* [The task]: Look below for the line containing "Trezor (68, 2036)"; from there, print each line exactly up to and including the line containing "7 Useful Tips", and stop.

* [Stored records]:
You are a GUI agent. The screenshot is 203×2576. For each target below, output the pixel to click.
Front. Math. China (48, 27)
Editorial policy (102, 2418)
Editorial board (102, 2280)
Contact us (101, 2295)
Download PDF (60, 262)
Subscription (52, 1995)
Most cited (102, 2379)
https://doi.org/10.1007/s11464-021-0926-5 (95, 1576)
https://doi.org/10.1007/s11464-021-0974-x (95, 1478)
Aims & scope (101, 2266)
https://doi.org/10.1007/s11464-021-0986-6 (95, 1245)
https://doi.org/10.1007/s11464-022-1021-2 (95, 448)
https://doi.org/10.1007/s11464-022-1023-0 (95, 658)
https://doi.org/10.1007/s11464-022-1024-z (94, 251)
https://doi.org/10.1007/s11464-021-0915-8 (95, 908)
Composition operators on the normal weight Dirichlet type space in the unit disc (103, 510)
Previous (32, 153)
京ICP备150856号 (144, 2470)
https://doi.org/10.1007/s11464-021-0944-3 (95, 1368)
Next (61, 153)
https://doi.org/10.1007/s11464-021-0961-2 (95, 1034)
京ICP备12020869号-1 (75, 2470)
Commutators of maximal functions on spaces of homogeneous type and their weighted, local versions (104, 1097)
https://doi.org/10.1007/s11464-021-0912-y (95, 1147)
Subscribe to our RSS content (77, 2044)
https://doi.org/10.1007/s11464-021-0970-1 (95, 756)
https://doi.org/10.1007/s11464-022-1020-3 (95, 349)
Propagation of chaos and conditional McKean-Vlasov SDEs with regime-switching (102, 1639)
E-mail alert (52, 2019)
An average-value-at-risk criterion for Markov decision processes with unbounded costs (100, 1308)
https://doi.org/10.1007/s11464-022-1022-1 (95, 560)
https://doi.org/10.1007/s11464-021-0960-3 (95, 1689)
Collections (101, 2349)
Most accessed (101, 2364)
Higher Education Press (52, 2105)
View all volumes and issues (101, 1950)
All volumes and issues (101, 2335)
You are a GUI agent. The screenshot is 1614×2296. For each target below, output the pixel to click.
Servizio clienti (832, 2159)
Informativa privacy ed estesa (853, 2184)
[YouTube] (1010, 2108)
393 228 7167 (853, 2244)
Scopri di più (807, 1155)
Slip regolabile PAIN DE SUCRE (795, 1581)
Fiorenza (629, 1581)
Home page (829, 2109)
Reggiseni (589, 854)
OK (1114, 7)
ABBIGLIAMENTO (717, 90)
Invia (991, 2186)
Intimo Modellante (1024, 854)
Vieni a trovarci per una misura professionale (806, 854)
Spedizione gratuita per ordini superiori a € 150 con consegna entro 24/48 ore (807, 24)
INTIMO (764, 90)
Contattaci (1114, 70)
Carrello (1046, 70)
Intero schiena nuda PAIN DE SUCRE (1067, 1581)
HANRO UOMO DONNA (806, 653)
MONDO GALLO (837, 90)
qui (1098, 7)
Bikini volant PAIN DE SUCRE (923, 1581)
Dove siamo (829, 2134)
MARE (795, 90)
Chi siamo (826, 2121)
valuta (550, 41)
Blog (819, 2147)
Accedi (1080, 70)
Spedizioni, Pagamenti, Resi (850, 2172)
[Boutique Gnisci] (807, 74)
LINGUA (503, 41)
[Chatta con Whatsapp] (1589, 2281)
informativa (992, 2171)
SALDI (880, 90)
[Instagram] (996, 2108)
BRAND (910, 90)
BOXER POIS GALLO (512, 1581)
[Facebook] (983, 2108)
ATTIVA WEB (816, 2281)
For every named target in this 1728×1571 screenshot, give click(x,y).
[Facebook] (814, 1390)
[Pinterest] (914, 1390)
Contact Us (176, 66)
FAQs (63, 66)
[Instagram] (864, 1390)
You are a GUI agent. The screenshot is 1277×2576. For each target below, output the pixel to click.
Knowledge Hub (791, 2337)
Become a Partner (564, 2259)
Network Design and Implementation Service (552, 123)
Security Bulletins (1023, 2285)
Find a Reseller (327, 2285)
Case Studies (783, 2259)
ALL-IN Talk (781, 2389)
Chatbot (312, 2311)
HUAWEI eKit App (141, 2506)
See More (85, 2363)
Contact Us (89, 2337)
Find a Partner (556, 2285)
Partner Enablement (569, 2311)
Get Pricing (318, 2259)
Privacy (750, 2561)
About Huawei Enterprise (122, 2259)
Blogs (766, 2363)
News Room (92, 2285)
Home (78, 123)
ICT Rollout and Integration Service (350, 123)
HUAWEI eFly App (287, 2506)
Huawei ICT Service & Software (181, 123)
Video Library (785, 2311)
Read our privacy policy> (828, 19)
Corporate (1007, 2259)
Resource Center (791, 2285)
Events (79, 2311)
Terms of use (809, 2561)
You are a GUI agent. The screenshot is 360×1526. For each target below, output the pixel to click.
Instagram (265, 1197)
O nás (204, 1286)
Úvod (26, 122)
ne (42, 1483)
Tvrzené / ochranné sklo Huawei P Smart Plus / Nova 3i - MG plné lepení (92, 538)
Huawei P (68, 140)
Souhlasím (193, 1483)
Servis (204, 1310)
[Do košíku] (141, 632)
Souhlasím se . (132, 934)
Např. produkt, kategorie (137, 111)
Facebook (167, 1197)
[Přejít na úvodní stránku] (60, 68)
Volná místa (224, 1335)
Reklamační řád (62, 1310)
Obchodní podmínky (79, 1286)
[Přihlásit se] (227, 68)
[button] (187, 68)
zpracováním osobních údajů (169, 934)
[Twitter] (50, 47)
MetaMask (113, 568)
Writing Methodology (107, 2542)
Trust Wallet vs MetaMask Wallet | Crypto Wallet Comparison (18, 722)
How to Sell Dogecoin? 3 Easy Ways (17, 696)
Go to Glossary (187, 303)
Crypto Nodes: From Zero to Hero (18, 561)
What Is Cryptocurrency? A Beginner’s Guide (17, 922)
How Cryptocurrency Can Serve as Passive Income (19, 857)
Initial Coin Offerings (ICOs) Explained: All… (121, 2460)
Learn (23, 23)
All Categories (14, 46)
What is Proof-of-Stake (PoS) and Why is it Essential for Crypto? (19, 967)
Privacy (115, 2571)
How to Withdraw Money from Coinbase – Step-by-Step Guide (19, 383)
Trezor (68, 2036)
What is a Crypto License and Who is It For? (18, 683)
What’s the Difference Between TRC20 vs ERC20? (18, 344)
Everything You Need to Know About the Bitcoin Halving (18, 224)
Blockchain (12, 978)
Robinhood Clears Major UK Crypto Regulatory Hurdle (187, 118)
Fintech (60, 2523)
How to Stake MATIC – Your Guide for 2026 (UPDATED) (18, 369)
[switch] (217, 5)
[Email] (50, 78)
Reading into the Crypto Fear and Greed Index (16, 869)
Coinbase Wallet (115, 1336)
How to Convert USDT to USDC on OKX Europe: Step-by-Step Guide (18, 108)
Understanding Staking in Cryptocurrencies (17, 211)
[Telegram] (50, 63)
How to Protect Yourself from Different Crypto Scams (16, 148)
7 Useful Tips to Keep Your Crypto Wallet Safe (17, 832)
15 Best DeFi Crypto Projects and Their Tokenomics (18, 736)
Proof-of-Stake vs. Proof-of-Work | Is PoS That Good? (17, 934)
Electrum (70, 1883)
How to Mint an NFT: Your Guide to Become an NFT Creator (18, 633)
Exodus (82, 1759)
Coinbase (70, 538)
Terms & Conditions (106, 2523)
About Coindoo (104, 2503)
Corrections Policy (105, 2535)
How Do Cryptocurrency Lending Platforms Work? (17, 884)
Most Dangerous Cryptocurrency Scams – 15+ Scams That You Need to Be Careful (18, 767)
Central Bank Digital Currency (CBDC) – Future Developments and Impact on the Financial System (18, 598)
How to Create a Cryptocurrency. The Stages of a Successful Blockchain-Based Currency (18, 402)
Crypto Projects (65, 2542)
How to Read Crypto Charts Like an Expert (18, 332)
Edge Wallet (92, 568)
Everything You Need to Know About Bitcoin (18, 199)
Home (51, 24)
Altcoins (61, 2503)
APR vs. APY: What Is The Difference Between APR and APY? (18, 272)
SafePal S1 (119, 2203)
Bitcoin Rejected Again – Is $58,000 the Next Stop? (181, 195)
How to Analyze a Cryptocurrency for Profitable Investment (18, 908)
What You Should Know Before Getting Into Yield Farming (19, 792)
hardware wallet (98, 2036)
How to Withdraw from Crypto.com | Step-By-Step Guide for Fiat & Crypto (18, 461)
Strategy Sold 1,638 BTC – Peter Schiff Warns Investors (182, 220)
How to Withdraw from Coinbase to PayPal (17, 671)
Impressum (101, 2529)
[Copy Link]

* [Expected answer]:
Trezor (68, 2036)
What is a Crypto License and Who is It For? (18, 683)
What’s the Difference Between TRC20 vs ERC20? (18, 344)
Everything You Need to Know About the Bitcoin Halving (18, 224)
Blockchain (12, 978)
Robinhood Clears Major UK Crypto Regulatory Hurdle (187, 118)
Fintech (60, 2523)
How to Stake MATIC – Your Guide for 2026 (UPDATED) (18, 369)
[switch] (217, 5)
[Email] (50, 78)
Reading into the Crypto Fear and Greed Index (16, 869)
Coinbase Wallet (115, 1336)
How to Convert USDT to USDC on OKX Europe: Step-by-Step Guide (18, 108)
Understanding Staking in Cryptocurrencies (17, 211)
[Telegram] (50, 63)
How to Protect Yourself from Different Crypto Scams (16, 148)
7 Useful Tips to Keep Your Crypto Wallet Safe (17, 832)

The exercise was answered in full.